I put the headphones back on. Nothing. I tried the distance mike, standing on a chair and holding the Tupperware bowl almost against the ceiling.

With it I could hear Lee talking and de Mohrenschildt’s occasional replies, but I couldn’t make out what they were saying.

My ear in the Oswald apartment had gone deaf.

The past is obdurate.

After another ten minutes of conversation—maybe about politics, maybe about the annoying nature of wives, maybe about newly hatching plans to kill General Edwin Walker—de Mohrenschildt bounded down the outside stairs and drove away.

Lee’s footfalls crossed above my head—clump, clud, clump.

I followed them into my bedroom and trained the distance mike on the place where they stopped.

Nothing… nothing… then the faint but unmistakable sound of snoring.

When Ruth Paine dropped off Marina and June two hours later, he was still sleeping the sleep of Dos Equis.

Marina didn’t wake him. I wouldn’t have woken the bad-tempered little sonofabitch, either.

6

Oswald began to miss a lot more work after that day.
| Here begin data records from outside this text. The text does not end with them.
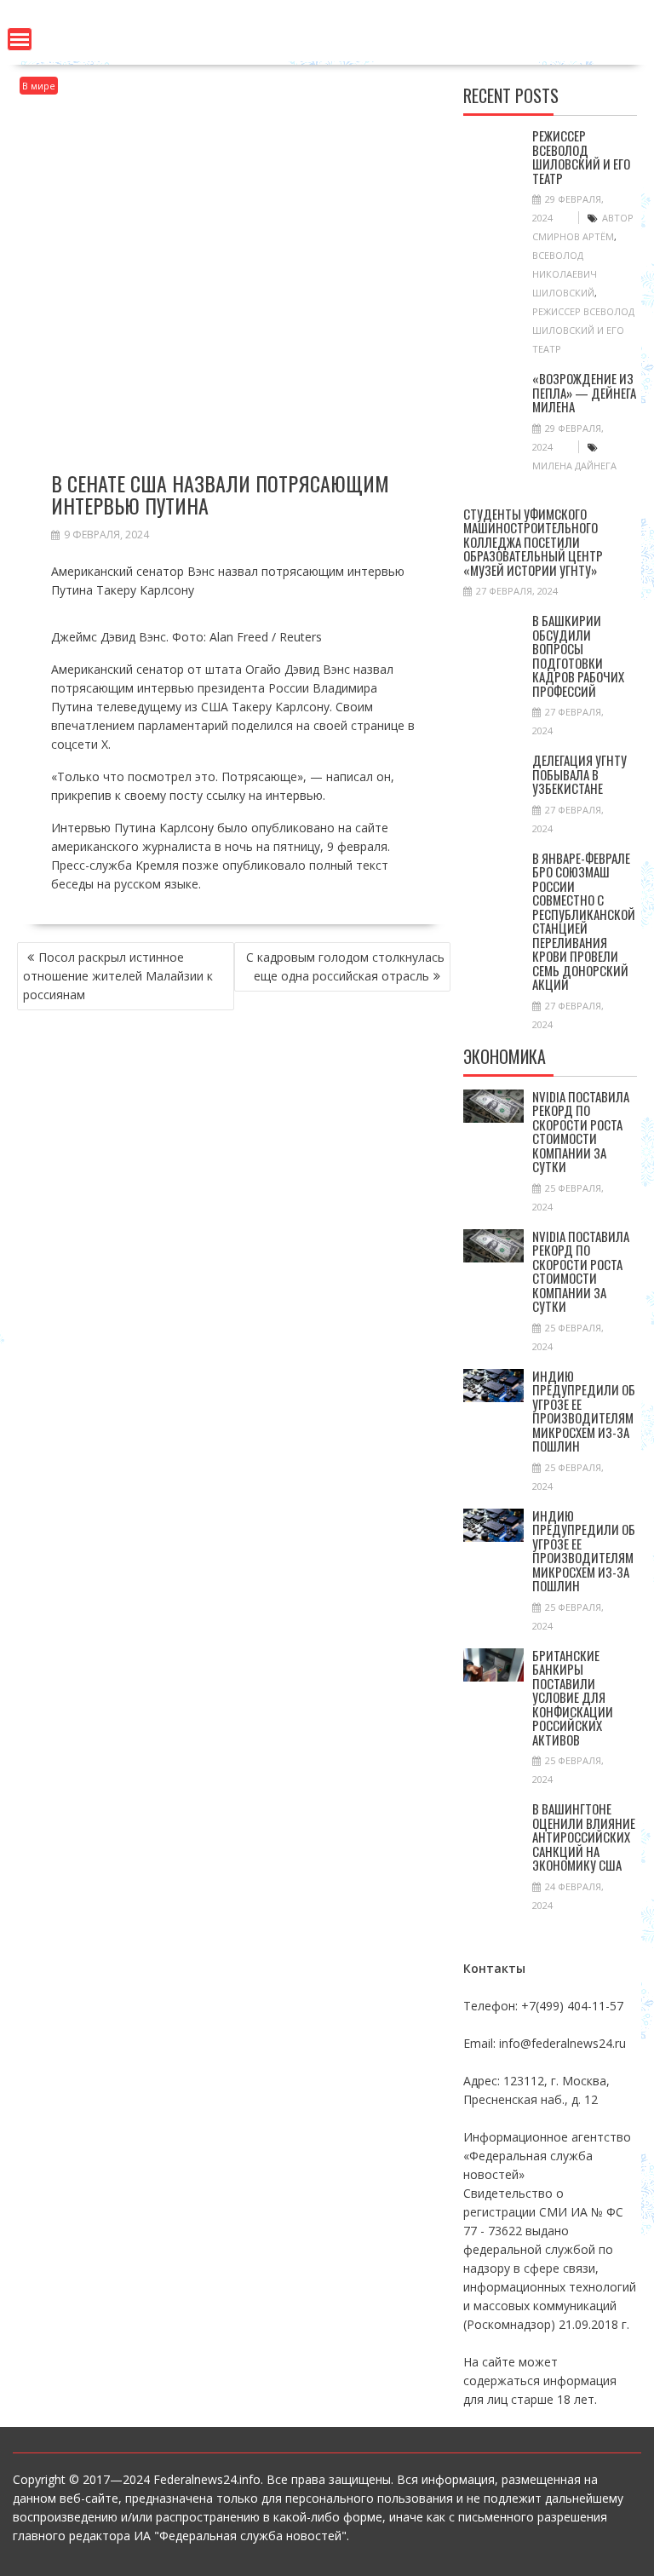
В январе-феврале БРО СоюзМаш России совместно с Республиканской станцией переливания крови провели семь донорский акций (583, 921)
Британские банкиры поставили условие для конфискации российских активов (572, 1697)
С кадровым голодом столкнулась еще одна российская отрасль (345, 966)
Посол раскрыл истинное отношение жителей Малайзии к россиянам (118, 976)
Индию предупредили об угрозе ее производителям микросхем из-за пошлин (583, 1411)
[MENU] (19, 39)
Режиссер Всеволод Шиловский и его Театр (581, 156)
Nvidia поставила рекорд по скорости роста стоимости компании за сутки (580, 1131)
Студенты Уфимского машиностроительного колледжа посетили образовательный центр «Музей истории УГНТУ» (533, 541)
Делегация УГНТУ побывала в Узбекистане (579, 773)
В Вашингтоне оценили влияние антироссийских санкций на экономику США (583, 1836)
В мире (38, 85)
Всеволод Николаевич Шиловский (564, 274)
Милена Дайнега (574, 465)
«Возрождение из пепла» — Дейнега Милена (584, 392)
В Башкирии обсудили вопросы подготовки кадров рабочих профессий (578, 655)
If Marina knew, she didn’t care. Maybe she didn’t even notice.

She was absorbed with her new friend Ruth.

The beatings had abated a little, not because morale had improved, but because Lee was out almost as frequently as she was.

He often took his camera. Thanks to Al’s notes, I knew where he was going and what he was doing.
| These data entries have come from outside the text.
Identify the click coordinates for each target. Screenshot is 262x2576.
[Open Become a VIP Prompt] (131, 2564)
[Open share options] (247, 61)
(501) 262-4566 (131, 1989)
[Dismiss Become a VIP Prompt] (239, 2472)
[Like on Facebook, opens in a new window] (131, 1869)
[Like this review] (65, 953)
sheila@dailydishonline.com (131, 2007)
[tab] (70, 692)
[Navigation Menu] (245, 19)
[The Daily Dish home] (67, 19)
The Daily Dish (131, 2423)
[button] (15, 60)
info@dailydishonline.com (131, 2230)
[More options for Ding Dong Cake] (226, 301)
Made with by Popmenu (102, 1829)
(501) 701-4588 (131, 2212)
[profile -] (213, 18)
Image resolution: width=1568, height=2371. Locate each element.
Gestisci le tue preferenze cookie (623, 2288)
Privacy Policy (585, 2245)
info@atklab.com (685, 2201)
One day after he’d left for the bus stop, I jumped into my car and drove to Oak Lawn Avenue.

I wanted to beat Lee’s crosstown bus, and I did.

Handily. There was plenty of slant-style parking on both sides of Oak Lawn, but my red gull-wing Chevy was distinctive, and I didn’t want to risk Lee seeing it.
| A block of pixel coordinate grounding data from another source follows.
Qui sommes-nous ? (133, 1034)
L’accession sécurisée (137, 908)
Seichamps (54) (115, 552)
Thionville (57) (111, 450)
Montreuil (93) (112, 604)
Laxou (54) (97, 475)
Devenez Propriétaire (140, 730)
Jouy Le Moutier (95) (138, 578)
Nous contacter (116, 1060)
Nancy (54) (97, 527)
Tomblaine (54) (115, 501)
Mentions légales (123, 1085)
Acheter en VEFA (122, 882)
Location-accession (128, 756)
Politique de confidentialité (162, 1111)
I put it around the corner on Wycliff Avenue, in the parking lot of an Alpha Beta grocery.

Then I strolled down to Turtle Creek Boulevard.

The houses there were neo-haciendas with arches and stucco siding.

There were palm-lined drives, big lawns, even a fountain or two.

In front of 4011, a trim man (who bore a striking resemblance to the cowboy actor Randolph Scott) was at work with a push mower. Edwin Walker saw me looking at him and struck a curt half-salute from the side of his brow. I returned the gesture. Lee Oswald’s target resumed mowing and I moved on.

7

The streets making up the Dallas block I was interested in were Turtle Creek Boulevard (where the general lived), Wycliff Avenue (where I’d parked), Avondale Avenue (which was where I went after returning Walker’s wave), and Oak Lawn, a street of small businesses that ran directly behind the general’s house.

Oak Lawn was the one I was most interested in, because it was going to be Lee’s line of approach and route of escape on the night of April 10.

I stood in front of Texas Shoes & Boots, the collar of my denim jacket raised and my hands stuffed in my pockets.

About three minutes after I took up this position, the bus stopped at the corner of Oak Lawn and Wycliff.

Two women with cloth shopping bags got off immediately when the doors flopped open.

Then Lee descended to the sidewalk. He carried a brown paper bag, like a workman’s lunchsack.

There was a big stone church on the corner.

Lee sauntered over to the iron railing running in front of it, read the noticeboard, took a small notepad out of his hip pocket, and jotted something down.

After that he headed in my direction, tucking the notebook into his pocket as he walked.

I hadn’t expected that. Al had believed Lee was going to stash his rifle near the railroad tracks on the other side of Oak Lawn Avenue, a good half a mile away.

But maybe the notes were wrong, because Lee didn’t even glance in that direction.

He was seventy or eighty yards away, and closing in fast on my position.